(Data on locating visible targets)
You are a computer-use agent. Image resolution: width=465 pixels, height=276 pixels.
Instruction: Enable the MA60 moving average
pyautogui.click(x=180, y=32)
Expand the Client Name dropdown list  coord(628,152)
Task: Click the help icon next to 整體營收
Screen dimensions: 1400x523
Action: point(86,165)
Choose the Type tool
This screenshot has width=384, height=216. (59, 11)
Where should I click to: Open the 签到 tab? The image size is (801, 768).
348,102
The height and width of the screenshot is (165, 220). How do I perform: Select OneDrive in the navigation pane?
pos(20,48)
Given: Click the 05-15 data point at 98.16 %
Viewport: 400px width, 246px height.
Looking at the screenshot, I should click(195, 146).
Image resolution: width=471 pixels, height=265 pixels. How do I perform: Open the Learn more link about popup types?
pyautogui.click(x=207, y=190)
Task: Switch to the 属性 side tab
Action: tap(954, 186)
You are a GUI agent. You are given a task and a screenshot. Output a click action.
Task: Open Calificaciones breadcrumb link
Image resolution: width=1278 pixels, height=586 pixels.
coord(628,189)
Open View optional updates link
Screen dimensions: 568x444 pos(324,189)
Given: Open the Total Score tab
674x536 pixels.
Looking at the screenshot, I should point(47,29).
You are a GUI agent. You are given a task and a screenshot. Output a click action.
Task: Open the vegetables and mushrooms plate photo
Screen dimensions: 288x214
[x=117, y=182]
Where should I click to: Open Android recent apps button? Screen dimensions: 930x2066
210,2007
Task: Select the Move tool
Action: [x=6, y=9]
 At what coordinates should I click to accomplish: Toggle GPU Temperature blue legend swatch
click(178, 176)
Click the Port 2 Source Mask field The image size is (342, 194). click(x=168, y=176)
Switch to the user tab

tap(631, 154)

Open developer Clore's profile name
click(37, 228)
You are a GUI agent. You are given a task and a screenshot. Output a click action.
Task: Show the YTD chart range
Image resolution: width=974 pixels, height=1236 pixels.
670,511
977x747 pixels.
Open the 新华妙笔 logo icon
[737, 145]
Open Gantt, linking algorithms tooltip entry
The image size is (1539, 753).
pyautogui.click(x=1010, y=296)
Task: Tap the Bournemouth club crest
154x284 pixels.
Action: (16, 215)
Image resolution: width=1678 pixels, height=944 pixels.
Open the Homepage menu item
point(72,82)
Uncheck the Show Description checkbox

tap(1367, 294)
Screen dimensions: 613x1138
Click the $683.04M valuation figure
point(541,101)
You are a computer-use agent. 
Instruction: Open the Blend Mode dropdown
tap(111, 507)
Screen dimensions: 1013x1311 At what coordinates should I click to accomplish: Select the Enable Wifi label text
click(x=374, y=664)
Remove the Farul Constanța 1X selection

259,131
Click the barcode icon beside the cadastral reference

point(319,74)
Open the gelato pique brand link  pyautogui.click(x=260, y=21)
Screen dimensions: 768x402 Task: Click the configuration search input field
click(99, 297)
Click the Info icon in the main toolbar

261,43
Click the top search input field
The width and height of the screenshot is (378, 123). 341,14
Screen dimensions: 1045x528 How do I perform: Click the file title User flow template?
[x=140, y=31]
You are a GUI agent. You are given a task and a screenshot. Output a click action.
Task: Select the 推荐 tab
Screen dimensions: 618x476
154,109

* **Exercise**
Reproduce every line of the listing above, character for character.

* **Full response**
You are a computer-use agent. Image resolution: width=465 pixels, height=276 pixels.
Instruction: Enable the MA60 moving average
pyautogui.click(x=180, y=32)
Expand the Client Name dropdown list  coord(628,152)
Task: Click the help icon next to 整體營收
Screen dimensions: 1400x523
Action: point(86,165)
Choose the Type tool
This screenshot has width=384, height=216. (59, 11)
Where should I click to: Open the 签到 tab? The image size is (801, 768).
348,102
The height and width of the screenshot is (165, 220). How do I perform: Select OneDrive in the navigation pane?
pos(20,48)
Given: Click the 05-15 data point at 98.16 %
Viewport: 400px width, 246px height.
Looking at the screenshot, I should click(195, 146).
Image resolution: width=471 pixels, height=265 pixels. How do I perform: Open the Learn more link about popup types?
pyautogui.click(x=207, y=190)
Task: Switch to the 属性 side tab
Action: tap(954, 186)
You are a GUI agent. You are given a task and a screenshot. Output a click action.
Task: Open Calificaciones breadcrumb link
Image resolution: width=1278 pixels, height=586 pixels.
coord(628,189)
Open View optional updates link
Screen dimensions: 568x444 pos(324,189)
Given: Open the Total Score tab
674x536 pixels.
Looking at the screenshot, I should point(47,29).
You are a GUI agent. You are given a task and a screenshot. Output a click action.
Task: Open the vegetables and mushrooms plate photo
Screen dimensions: 288x214
[x=117, y=182]
Where should I click to: Open Android recent apps button? Screen dimensions: 930x2066
210,2007
Task: Select the Move tool
Action: [x=6, y=9]
 At what coordinates should I click to accomplish: Toggle GPU Temperature blue legend swatch
click(178, 176)
Click the Port 2 Source Mask field The image size is (342, 194). click(x=168, y=176)
Switch to the user tab

tap(631, 154)

Open developer Clore's profile name
click(37, 228)
You are a GUI agent. You are given a task and a screenshot. Output a click action.
Task: Show the YTD chart range
Image resolution: width=974 pixels, height=1236 pixels.
670,511
977x747 pixels.
Open the 新华妙笔 logo icon
[737, 145]
Open Gantt, linking algorithms tooltip entry
The image size is (1539, 753).
pyautogui.click(x=1010, y=296)
Task: Tap the Bournemouth club crest
154x284 pixels.
Action: (16, 215)
Image resolution: width=1678 pixels, height=944 pixels.
Open the Homepage menu item
point(72,82)
Uncheck the Show Description checkbox

tap(1367, 294)
Screen dimensions: 613x1138
Click the $683.04M valuation figure
point(541,101)
You are a computer-use agent. 
Instruction: Open the Blend Mode dropdown
tap(111, 507)
Screen dimensions: 1013x1311 At what coordinates should I click to accomplish: Select the Enable Wifi label text
click(x=374, y=664)
Remove the Farul Constanța 1X selection

259,131
Click the barcode icon beside the cadastral reference

point(319,74)
Open the gelato pique brand link  pyautogui.click(x=260, y=21)
Screen dimensions: 768x402 Task: Click the configuration search input field
click(99, 297)
Click the Info icon in the main toolbar

261,43
Click the top search input field
The width and height of the screenshot is (378, 123). 341,14
Screen dimensions: 1045x528 How do I perform: Click the file title User flow template?
[x=140, y=31]
You are a GUI agent. You are given a task and a screenshot. Output a click action.
Task: Select the 推荐 tab
Screen dimensions: 618x476
154,109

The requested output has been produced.